Work instructions — Below is a listing; restate from it, character for character, the lines beginning at the line holding "The height and" and ending at the line holding "Click the yellow", both included.

──────── Input for this task

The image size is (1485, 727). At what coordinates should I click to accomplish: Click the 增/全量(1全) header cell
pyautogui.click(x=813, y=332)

────────────────
──────── Input for this task

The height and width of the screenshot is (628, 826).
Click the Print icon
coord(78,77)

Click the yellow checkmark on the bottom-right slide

────────────────

Answer space —
The height and width of the screenshot is (628, 826).
Click the Print icon
coord(78,77)

Click the yellow checkmark on the bottom-right slide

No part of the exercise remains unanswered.